=== Section Start ===
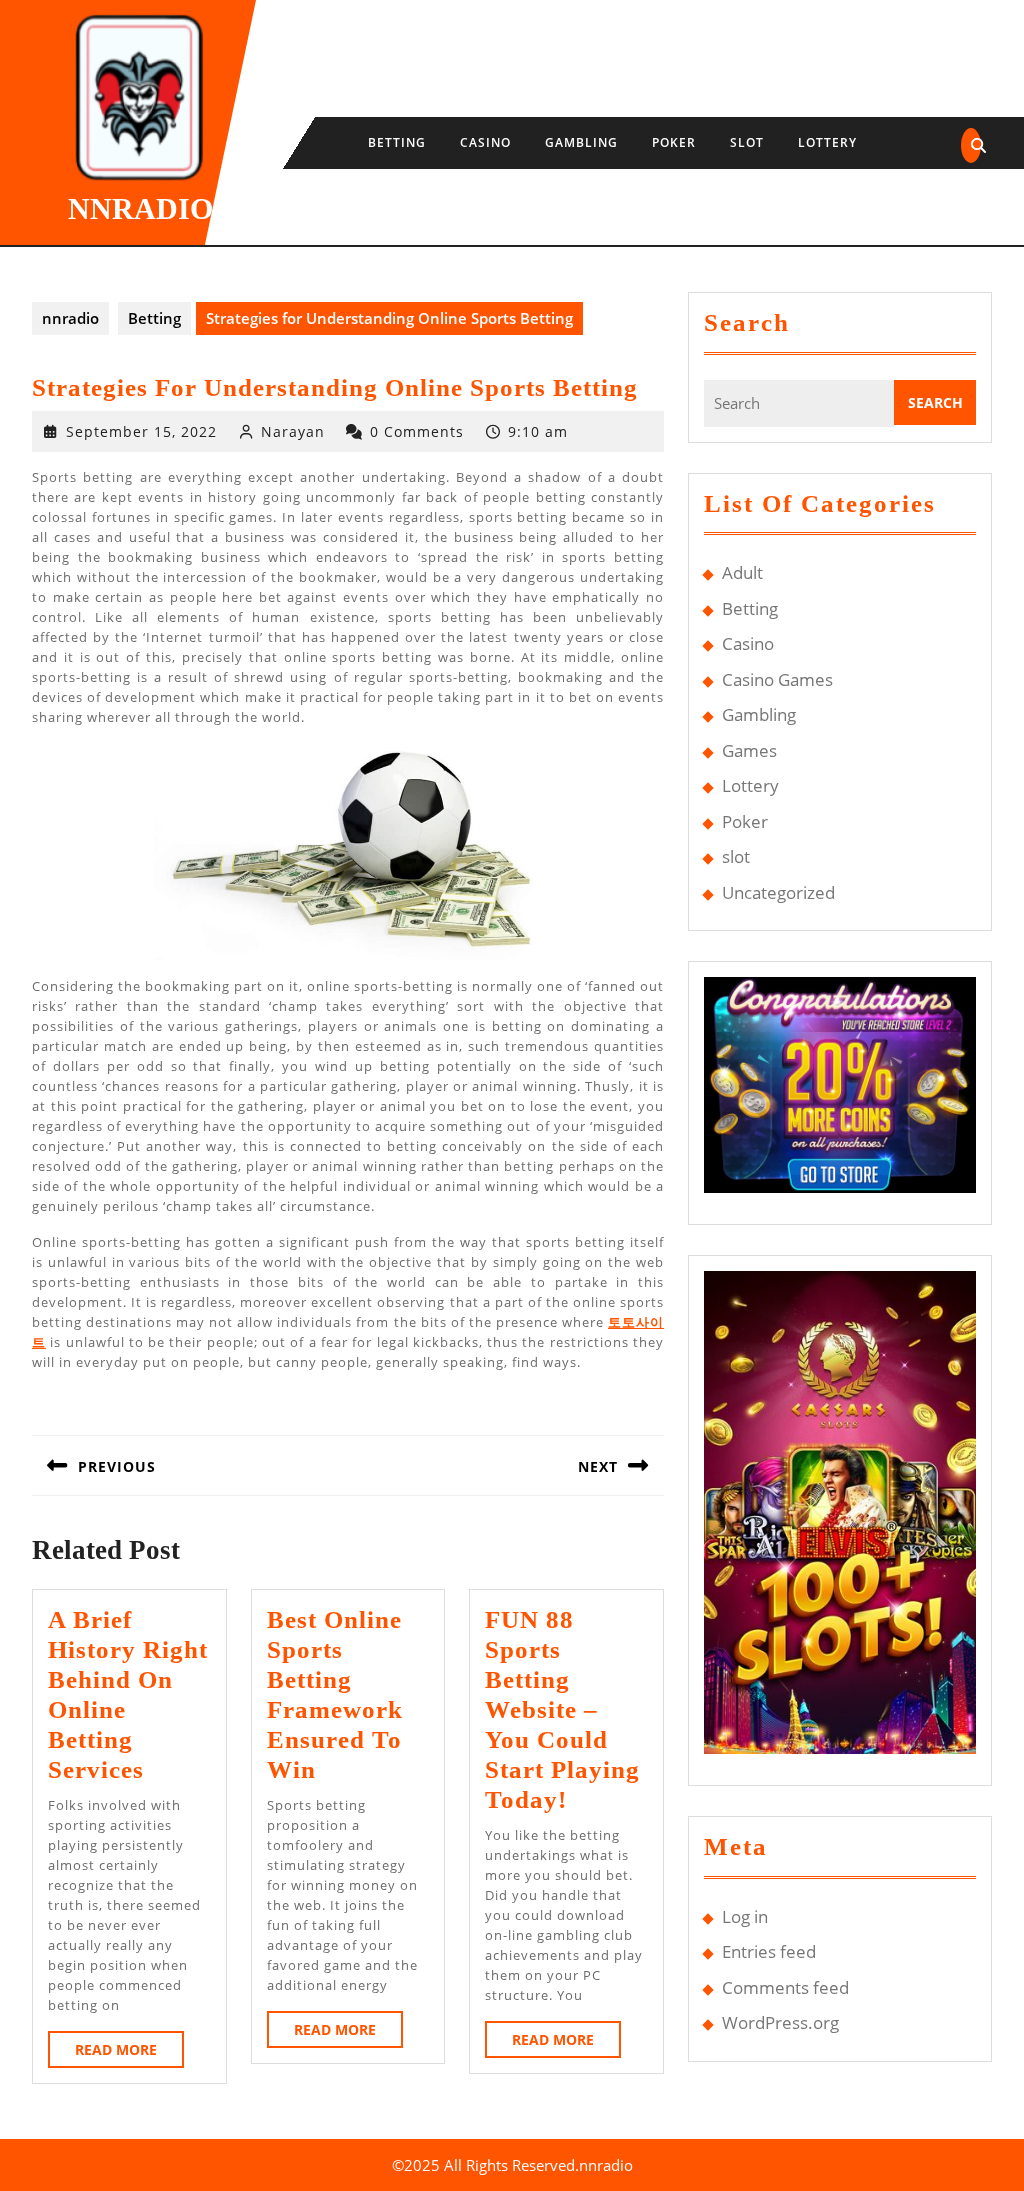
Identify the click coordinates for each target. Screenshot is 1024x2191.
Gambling (581, 142)
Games (749, 750)
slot (747, 142)
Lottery (827, 142)
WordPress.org (780, 2022)
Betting (397, 142)
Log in (745, 1916)
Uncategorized (778, 892)
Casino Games (777, 679)
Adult (742, 572)
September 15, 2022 (141, 431)
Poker (674, 142)
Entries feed (769, 1951)
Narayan (293, 431)
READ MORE (129, 2053)
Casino (485, 142)
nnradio (140, 208)
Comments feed (785, 1987)
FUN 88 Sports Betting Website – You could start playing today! (562, 1709)
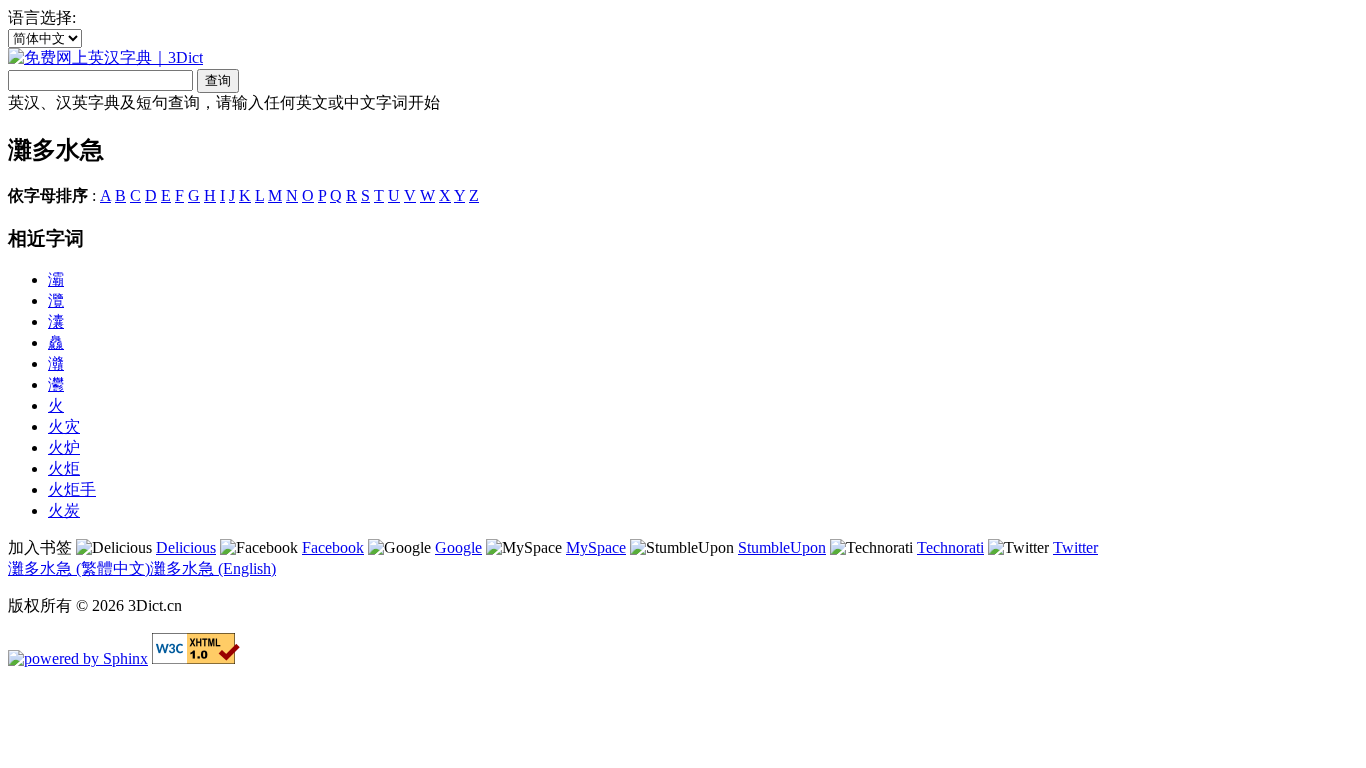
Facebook (333, 547)
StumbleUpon (782, 547)
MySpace (596, 547)
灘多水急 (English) (213, 568)
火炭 (64, 510)
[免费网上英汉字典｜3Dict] (105, 57)
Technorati (950, 547)
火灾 (64, 426)
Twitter (1075, 547)
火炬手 (72, 489)
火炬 (64, 468)
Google (458, 547)
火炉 (64, 447)
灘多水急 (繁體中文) (79, 568)
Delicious (186, 547)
=== Section End ===
▸ **WHAT IS NEEDED**
Transcribe the data exactly and leave no picture in the copy.

▸ **EXERCISE SOLUTION**
Identify the click coordinates for each target. Screenshot is 1024x2191.
Gambling (581, 142)
Games (749, 750)
slot (747, 142)
Lottery (827, 142)
WordPress.org (780, 2022)
Betting (397, 142)
Log in (745, 1916)
Uncategorized (778, 892)
Casino Games (777, 679)
Adult (742, 572)
September 15, 2022 (141, 431)
Poker (674, 142)
Entries feed (769, 1951)
Narayan (293, 431)
READ MORE (129, 2053)
Casino (485, 142)
nnradio (140, 208)
Comments feed (785, 1987)
FUN 88 Sports Betting Website – You could start playing today! (562, 1709)
Facebook (333, 547)
StumbleUpon (782, 547)
MySpace (596, 547)
灘多水急 (English) (213, 568)
火炭 (64, 510)
[免费网上英汉字典｜3Dict] (105, 57)
Technorati (950, 547)
火灾 (64, 426)
Twitter (1075, 547)
火炬手 (72, 489)
火炬 (64, 468)
Google (458, 547)
火炉 (64, 447)
灘多水急 (繁體中文) (79, 568)
Delicious (186, 547)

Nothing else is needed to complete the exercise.